À « l’Obsolète », on ne l’entendait cependant pas de cette oreille. Ce genre de personnages était aussi honni que Bourdieu avait pu l’être sur le flanc gauche. Avec eux, on ne respectait même pas le temps du deuil – preuve, s’il en était besoin, que l’idéologie fermentait violemment dans les veines de ce journal en apparence si placide. Ainsi la nécrologie de Philippe Muray, brutalement disparu en 2006, que j’avais écrite un dimanche dans un état de réelle douleur tant nous étions en effet devenus proches au fil des ans, m’avait valu l’une des plus pénibles séances de « redressement idéologique » que j’aie jamais eu à affronter.
Le texte ne faisait pas plus de deux feuillets. Il y était question d’arpenter la rue de la Gaîté aux côtés de Muray, d’une poignée de souvenirs de conversations qui seraient bientôt évaporés, de rien de bien coupable en somme. Mais Laurent Môquet y avait vu malignité, et m’avait convoquée. Je n’avais pas clairement informé le public de la nature réactionnaire de cette œuvre, c’était la première faute pointée. J’avais au demeurant usé d’un néologisme pour qualifier l’ennemi du peuple qui venait de décéder : « écrivain pascalien ». Une expression dont aucune personne normalement constituée ne pouvait entrevoir le sens, me répétait Môquet sur un ton de plus en plus menaçant. Pour conclure, il affirma qu’il était déjà méritoire que nous consacrions de la place à « un écrivain qui ne vendait manifestement pas beaucoup de livres », un critère d’importance à ses yeux. Je me devais donc de rectifier au plus tôt les multiples déviances de cet article, avant d’ajouter à mes ennuis. Ce jour-là, faut-il l’avouer, épuisée par l’absurdité de la situation, par l’éternel corps-à-corps avec la médiocrité et la malveillance que m’imposait ce rôle de préposée aux idées dans un journal où elles étaient en fait intensément détestées, les larmes avaient coulé.

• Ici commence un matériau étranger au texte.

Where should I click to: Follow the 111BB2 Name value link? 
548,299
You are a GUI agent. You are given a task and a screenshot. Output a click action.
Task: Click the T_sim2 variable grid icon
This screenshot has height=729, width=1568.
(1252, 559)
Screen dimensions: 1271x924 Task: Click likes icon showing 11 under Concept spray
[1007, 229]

Plus tard, les reproches s’inverseraient, donc, et c’est ma supposée adhésion secrète au bolchevisme qui serait inlassablement dénoncée. Curieux destin tout de même quand on sait que, solitaire par tempérament, la seule existence d’appartements communautaires à Moscou avait longtemps plaidé pour moi contre l’idée communiste entière. Toujours je m’étais demandé avec quelle pâte humaine chimérique on avait un jour pu imaginer bâtir le socialisme réel. Jamais je n’avais pu contempler sans éclater de rire ceux de mes camarades d’Henri-IV, issus de la haute bourgeoisie de Saint-Germain, qui arboraient chapkas à étoile rouge ou vestes mao au début des années 90, et se conduisaient ignoblement avec les fils d’instituteurs venus de province.

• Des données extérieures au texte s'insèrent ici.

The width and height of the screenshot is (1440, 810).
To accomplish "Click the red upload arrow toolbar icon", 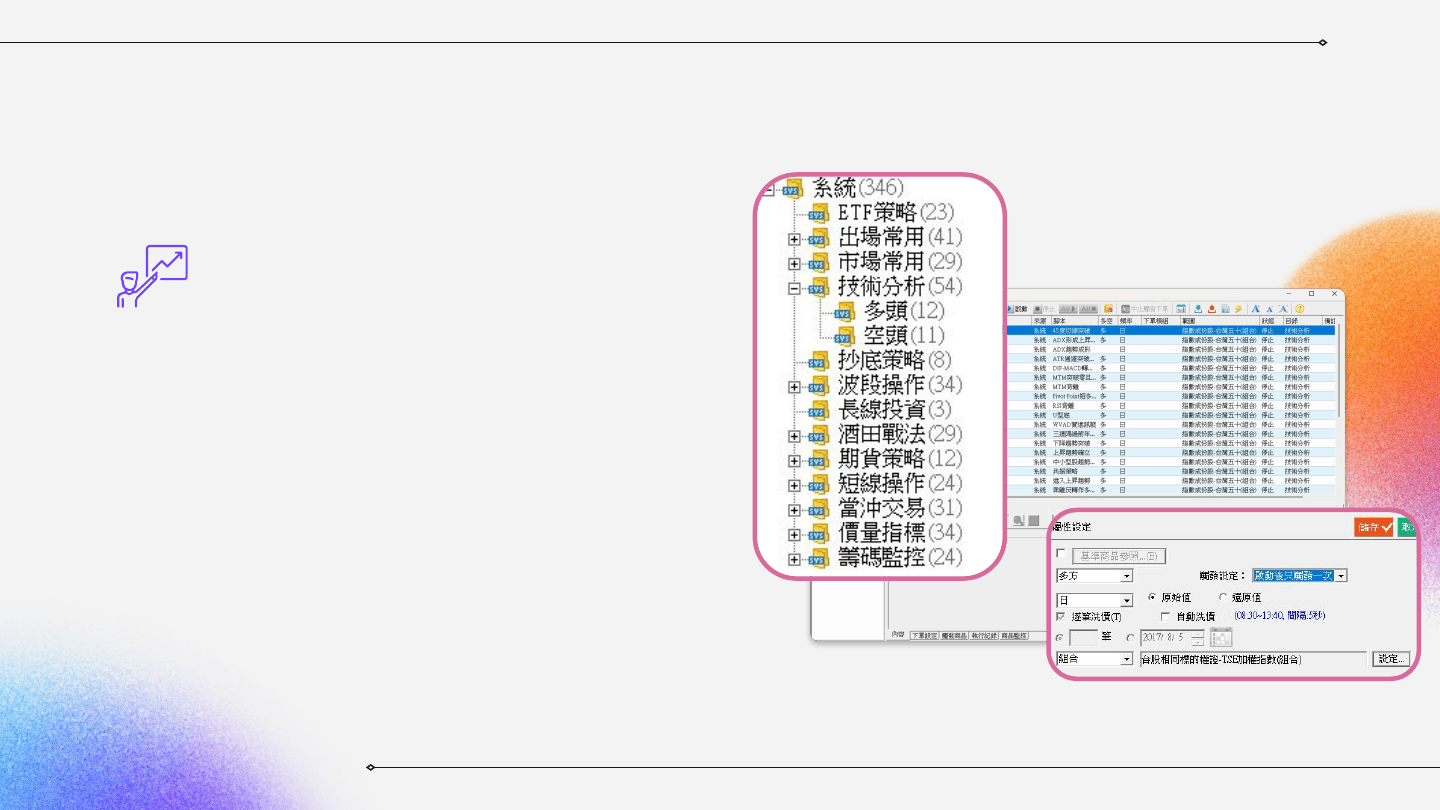I will pos(1211,309).
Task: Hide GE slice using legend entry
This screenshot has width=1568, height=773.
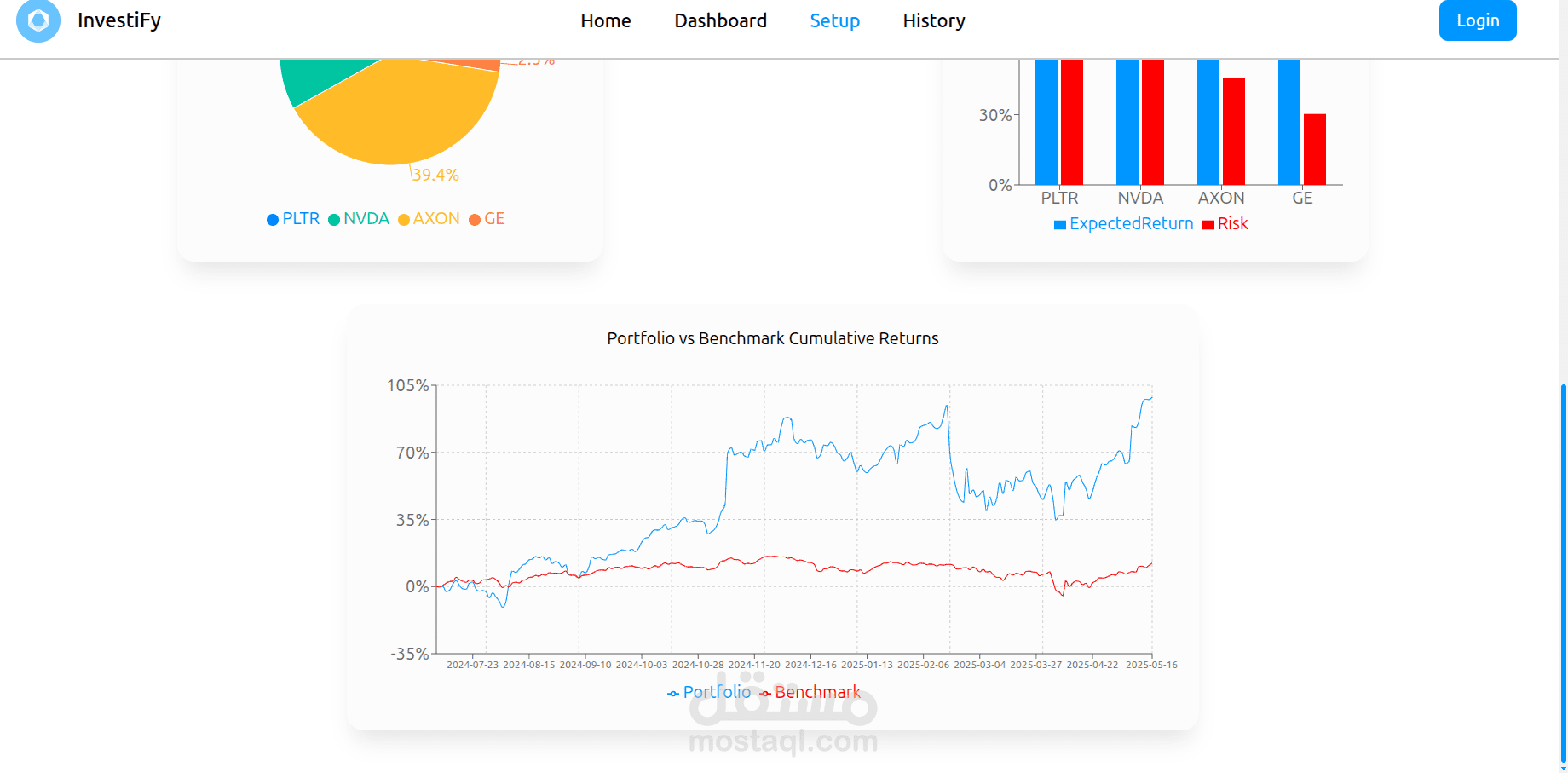Action: pyautogui.click(x=487, y=219)
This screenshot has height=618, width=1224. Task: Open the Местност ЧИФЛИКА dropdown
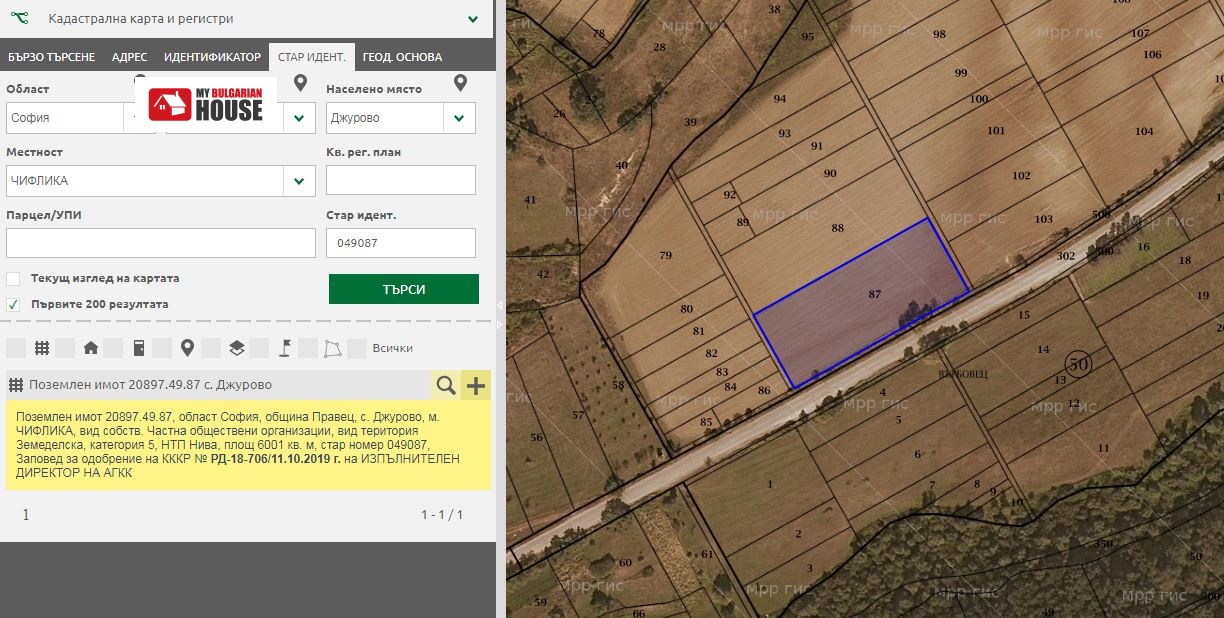pyautogui.click(x=299, y=181)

Toujours je m’étais méfiée des tables rases. Jamais je n’avais cru en une possible rectification définitive d’un bois humain voué à demeurer à jamais tordu. Par un fond de pessimisme anthropologique sans doute, parce que l’homme est cet animal de proie, cruel entre tous, qui ne chérit nullement l’égalité, et que l’on peut certes tenir en respect par la loi, mais jamais entièrement retourner. Toujours j’avais senti surtout que les communautés autogérées étaient un terrain de jeu fantastique pour les gourous, les pervers. Et ce ne sont pas les quelques heures passées à Rome avec Toni Negri, ancien « cerveau » présumé des Brigades rouges, qui parvinrent à me convaincre du contraire. Je n’ai du reste pas changé d’avis sur l’ensemble de ces points.